• **What is expected**: Copy the following data line for line, changing nothing.

• **Rows**:
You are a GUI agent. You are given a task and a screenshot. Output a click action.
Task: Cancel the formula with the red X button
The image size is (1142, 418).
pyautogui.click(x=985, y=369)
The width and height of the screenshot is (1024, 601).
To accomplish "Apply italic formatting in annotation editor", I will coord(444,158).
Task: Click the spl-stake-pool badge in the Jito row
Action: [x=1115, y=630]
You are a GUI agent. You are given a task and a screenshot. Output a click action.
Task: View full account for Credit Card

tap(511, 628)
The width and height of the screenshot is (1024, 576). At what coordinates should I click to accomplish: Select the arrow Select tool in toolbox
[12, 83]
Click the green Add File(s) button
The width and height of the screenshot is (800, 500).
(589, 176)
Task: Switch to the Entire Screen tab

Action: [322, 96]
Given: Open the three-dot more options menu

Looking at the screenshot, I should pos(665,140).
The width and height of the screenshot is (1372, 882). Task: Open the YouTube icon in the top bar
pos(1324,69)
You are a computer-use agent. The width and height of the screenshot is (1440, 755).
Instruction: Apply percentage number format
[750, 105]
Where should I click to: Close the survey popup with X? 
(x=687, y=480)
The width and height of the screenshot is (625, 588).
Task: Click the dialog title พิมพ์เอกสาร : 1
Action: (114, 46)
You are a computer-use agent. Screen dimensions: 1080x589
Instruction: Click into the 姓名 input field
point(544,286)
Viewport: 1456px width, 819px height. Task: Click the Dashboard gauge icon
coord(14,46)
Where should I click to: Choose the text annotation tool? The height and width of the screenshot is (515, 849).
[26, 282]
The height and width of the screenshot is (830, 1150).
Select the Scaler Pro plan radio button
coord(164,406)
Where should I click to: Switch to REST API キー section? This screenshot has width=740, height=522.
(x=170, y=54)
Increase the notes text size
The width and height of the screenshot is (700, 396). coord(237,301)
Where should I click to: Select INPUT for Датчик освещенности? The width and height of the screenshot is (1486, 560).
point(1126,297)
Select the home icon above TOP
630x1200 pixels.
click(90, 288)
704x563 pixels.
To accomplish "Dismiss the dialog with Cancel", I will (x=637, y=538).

• **Result for this exercise**:
You are a GUI agent. You are given a task and a screenshot. Output a click action.
Task: Cancel the formula with the red X button
The image size is (1142, 418).
pyautogui.click(x=985, y=369)
The width and height of the screenshot is (1024, 601).
To accomplish "Apply italic formatting in annotation editor", I will coord(444,158).
Task: Click the spl-stake-pool badge in the Jito row
Action: [x=1115, y=630]
You are a GUI agent. You are given a task and a screenshot. Output a click action.
Task: View full account for Credit Card

tap(511, 628)
The width and height of the screenshot is (1024, 576). At what coordinates should I click to accomplish: Select the arrow Select tool in toolbox
[12, 83]
Click the green Add File(s) button
The width and height of the screenshot is (800, 500).
(589, 176)
Task: Switch to the Entire Screen tab

Action: [322, 96]
Given: Open the three-dot more options menu

Looking at the screenshot, I should pos(665,140).
The width and height of the screenshot is (1372, 882). Task: Open the YouTube icon in the top bar
pos(1324,69)
You are a computer-use agent. The width and height of the screenshot is (1440, 755).
Instruction: Apply percentage number format
[750, 105]
Where should I click to: Close the survey popup with X? 
(x=687, y=480)
The width and height of the screenshot is (625, 588).
Task: Click the dialog title พิมพ์เอกสาร : 1
Action: (114, 46)
You are a computer-use agent. Screen dimensions: 1080x589
Instruction: Click into the 姓名 input field
point(544,286)
Viewport: 1456px width, 819px height. Task: Click the Dashboard gauge icon
coord(14,46)
Where should I click to: Choose the text annotation tool? The height and width of the screenshot is (515, 849).
[26, 282]
The height and width of the screenshot is (830, 1150).
Select the Scaler Pro plan radio button
coord(164,406)
Where should I click to: Switch to REST API キー section? This screenshot has width=740, height=522.
(x=170, y=54)
Increase the notes text size
The width and height of the screenshot is (700, 396). coord(237,301)
Where should I click to: Select INPUT for Датчик освещенности? The width and height of the screenshot is (1486, 560).
point(1126,297)
Select the home icon above TOP
630x1200 pixels.
click(90, 288)
704x563 pixels.
To accomplish "Dismiss the dialog with Cancel", I will (x=637, y=538).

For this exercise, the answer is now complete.